Semangat untuk memperjuangkan masyarakat melek aksara, dan posisinya sebagai Balian muda mengantarkan Parlihan terpilih sebagai Tokoh Adat Penggerak Literasi 2020 oleh Kementrian Pendidikan dan Kebudayaan.
Sebuah penghargaan bergengsi, yang tidak hanya meningkatkan kebanggaan diri Parlihan dan masyarakat Desa Ajung saja, namun lebih jauh menjadi kebanggaan bagi Kabupaten Balangan dan Seluruh Kalimantan Selatan.
Namun, itu tak mengubah jati diri Parlihan sebagai pemuda Dayak Pitap dari Desa Ajung yang rendah hati dan tak banyak bicara.

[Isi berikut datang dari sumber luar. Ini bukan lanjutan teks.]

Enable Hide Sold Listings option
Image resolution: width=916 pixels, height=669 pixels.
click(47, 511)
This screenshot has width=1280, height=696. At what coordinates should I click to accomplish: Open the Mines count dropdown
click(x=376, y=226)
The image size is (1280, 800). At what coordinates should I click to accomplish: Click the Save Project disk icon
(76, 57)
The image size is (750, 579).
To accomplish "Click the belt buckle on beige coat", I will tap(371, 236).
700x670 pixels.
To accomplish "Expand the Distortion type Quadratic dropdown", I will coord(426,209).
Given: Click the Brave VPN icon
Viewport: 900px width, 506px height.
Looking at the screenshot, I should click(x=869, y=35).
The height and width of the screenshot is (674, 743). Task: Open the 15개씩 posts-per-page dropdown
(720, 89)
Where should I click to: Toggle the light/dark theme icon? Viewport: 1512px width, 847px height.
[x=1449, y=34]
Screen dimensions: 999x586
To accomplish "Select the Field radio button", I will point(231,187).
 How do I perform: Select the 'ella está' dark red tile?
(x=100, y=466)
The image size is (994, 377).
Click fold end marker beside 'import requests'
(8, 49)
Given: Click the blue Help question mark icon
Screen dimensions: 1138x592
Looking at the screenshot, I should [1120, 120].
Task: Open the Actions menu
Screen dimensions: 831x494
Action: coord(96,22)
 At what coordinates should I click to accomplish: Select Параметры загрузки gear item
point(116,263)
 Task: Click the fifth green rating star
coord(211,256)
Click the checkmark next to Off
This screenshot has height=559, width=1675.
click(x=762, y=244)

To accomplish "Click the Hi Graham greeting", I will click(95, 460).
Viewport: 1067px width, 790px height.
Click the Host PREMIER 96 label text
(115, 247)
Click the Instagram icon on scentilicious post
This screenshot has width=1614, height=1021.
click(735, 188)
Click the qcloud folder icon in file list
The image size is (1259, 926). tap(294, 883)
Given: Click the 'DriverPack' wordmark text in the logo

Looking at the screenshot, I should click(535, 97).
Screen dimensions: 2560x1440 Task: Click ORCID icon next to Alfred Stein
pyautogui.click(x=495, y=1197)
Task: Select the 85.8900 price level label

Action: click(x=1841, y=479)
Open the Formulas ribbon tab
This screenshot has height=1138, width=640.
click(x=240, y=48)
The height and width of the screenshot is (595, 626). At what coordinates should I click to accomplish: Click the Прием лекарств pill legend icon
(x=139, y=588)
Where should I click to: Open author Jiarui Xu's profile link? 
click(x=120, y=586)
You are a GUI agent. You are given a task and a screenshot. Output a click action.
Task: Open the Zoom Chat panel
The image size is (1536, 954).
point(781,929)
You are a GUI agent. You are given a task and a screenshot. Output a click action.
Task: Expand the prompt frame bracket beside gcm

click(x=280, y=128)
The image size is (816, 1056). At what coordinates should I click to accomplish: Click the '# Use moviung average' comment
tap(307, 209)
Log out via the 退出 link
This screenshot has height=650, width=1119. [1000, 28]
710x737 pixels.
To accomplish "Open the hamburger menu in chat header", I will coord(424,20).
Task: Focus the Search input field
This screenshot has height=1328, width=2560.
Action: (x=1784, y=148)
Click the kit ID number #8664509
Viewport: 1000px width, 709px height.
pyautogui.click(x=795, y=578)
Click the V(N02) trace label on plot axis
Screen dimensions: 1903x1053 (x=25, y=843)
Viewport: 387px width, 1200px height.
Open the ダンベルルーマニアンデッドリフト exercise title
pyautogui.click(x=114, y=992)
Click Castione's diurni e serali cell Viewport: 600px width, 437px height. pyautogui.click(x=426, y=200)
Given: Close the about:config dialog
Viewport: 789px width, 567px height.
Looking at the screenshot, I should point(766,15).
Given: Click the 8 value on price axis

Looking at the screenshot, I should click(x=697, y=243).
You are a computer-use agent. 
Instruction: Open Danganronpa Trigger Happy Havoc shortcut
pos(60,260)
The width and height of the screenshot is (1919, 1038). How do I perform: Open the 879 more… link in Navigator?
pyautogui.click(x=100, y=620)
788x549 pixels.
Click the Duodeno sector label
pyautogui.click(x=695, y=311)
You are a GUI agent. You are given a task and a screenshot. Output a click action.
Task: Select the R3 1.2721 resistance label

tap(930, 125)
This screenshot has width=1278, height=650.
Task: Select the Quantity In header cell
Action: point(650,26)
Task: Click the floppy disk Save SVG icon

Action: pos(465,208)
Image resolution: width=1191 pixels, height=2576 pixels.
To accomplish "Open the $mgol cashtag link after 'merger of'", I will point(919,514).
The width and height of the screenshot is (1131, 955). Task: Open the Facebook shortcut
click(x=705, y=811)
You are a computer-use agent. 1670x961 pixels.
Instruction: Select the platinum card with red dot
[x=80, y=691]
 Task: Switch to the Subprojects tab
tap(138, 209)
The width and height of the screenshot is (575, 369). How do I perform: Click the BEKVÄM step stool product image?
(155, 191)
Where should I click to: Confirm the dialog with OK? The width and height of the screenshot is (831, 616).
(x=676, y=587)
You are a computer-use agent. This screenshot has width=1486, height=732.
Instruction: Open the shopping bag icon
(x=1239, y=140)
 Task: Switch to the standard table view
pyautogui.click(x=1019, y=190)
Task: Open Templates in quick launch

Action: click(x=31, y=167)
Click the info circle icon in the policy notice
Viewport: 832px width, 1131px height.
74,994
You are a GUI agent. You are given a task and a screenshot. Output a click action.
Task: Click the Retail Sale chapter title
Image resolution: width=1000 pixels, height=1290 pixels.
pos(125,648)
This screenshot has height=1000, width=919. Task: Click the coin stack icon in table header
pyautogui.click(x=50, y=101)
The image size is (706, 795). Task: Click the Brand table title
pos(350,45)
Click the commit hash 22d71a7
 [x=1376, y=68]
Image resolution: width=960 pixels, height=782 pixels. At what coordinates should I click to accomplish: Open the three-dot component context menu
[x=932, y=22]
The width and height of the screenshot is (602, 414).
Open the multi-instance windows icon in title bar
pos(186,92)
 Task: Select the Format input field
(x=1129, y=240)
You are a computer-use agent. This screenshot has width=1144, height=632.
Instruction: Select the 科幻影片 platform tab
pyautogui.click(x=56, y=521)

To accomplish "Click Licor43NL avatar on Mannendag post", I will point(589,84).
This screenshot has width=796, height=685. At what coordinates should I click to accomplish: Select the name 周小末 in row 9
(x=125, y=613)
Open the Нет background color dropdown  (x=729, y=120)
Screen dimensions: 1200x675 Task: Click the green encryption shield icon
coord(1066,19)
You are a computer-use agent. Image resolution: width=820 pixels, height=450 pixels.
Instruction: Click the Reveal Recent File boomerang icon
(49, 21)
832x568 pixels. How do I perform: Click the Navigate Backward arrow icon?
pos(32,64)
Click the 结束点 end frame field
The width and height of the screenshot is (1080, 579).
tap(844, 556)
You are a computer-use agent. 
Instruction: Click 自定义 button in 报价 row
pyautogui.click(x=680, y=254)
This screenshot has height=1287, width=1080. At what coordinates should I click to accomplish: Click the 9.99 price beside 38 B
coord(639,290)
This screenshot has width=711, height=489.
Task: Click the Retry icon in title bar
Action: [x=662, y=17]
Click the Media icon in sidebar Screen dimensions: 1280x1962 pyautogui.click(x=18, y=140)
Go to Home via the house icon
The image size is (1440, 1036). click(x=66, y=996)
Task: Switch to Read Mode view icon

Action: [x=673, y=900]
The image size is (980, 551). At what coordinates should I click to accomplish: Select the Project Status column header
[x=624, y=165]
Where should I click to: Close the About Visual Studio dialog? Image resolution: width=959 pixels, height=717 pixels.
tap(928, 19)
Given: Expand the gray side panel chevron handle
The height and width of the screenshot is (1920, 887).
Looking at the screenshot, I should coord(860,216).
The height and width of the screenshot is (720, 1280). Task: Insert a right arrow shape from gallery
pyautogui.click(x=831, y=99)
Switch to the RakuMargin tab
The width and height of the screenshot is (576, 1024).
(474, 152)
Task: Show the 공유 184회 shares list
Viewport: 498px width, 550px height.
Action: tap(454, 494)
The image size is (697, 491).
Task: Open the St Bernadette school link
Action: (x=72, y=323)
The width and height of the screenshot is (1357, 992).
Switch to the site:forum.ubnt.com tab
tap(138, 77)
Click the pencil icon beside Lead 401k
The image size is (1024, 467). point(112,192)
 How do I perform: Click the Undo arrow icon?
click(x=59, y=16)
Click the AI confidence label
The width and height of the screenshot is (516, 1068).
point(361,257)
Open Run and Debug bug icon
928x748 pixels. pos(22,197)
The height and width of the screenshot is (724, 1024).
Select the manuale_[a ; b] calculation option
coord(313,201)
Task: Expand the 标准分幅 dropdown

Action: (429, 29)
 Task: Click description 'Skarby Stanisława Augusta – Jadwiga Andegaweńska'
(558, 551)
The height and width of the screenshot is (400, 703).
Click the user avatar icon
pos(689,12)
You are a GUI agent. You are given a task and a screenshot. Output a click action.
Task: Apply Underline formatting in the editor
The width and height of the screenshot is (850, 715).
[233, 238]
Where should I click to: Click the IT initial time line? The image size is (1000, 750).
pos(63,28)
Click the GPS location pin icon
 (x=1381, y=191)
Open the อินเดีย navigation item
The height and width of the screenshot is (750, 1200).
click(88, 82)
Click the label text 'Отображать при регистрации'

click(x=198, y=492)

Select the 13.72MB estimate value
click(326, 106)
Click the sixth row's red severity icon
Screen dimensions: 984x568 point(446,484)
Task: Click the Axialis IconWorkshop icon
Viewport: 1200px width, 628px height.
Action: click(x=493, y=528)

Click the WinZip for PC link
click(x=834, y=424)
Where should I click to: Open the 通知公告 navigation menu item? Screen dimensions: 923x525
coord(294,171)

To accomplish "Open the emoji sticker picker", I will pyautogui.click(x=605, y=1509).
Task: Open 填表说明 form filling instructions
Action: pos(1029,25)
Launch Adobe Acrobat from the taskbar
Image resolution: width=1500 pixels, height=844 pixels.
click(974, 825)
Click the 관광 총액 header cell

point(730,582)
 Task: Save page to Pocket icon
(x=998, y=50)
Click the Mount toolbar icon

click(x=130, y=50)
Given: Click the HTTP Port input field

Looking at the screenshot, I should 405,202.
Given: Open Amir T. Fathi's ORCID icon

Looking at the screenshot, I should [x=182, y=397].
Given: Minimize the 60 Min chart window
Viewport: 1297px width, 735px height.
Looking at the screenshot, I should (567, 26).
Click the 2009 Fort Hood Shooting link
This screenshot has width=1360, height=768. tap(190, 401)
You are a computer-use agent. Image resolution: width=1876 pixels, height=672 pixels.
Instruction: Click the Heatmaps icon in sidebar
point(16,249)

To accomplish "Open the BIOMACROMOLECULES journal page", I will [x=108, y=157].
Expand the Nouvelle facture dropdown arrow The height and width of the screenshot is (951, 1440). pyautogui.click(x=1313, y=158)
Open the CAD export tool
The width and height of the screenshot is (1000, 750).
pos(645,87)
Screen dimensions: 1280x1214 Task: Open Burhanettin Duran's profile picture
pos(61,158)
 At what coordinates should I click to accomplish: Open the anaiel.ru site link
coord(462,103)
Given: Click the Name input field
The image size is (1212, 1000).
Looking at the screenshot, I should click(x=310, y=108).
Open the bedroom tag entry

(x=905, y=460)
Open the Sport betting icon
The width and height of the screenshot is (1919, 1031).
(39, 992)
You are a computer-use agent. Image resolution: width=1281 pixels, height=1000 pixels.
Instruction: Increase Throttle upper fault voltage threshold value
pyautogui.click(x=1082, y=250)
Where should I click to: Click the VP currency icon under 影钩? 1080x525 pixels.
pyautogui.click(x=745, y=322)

Ya, seyogyanya Parlihan memang merupakan pemuda yang cenderung pendiam. Guru SD Kecil Libaru Sungkai Balangan ini tidak banyak bicara.
Namun, saat diajak berbincang tentang pelestarian adat dan tradisi, pendidikan dan kemajuan masyarakat, maka matanya akan berbinar dan senyumnya makin melebar.
Ia sangat terbuka dengan ide-ide, namun dalam pelaksanaan ide-ide tersebut, ia tetap berusaha menyesuaikan dengan kondisi dan karakteristik masyarakat.
Sebagai contohnya yaitu “Sekolah” Balian yang diselenggarakan ayahnya. Pada awalnya, pembelajaran "sekolah" Balian hanya mengandalkan tuturan langsung, semua materi diajarkan secara lisan.
Saat ini pelan-pelan dan secara bertahap, Parlihan mulai menuliskan beberapa materi pembelajaran sebagai pegangan para Balian muda saat belajar.
Ia berharap, berkas materi ini tidak hanya sebagai pegangan belajar saja, tetapi sebagai arsip budaya masyarakat.
Saat ini, Parlihan sedang merintis Rungkuk Belajar, sebuah tempat yang diharapkan nantinya akan menjadi pusat informasi dan belajar masyarakat.
Sebuah pondok sederhana, yang dibangun di atas tanah pribadinya, sudah berdiri dengan bantuan dari PT. Adaro Indonesia.
Pun sejumlah buku anak dan dewasa, sebagian merupakan buku sumbangan, sudah siap diajak menggerakkan literasi masyarakat Desa Ajung.
Meski sederhana, masih serba terbatas dan pelan-pelan, ia berharap apa yang dilakukannya saat ini menjadi salah satu jalan untuk menguatkan jati diri masyarakat dan kemajuan pendidikan anak-anak di Desa Ajung. (Penulis, Tim Humas YABN : Yudi Febrianda).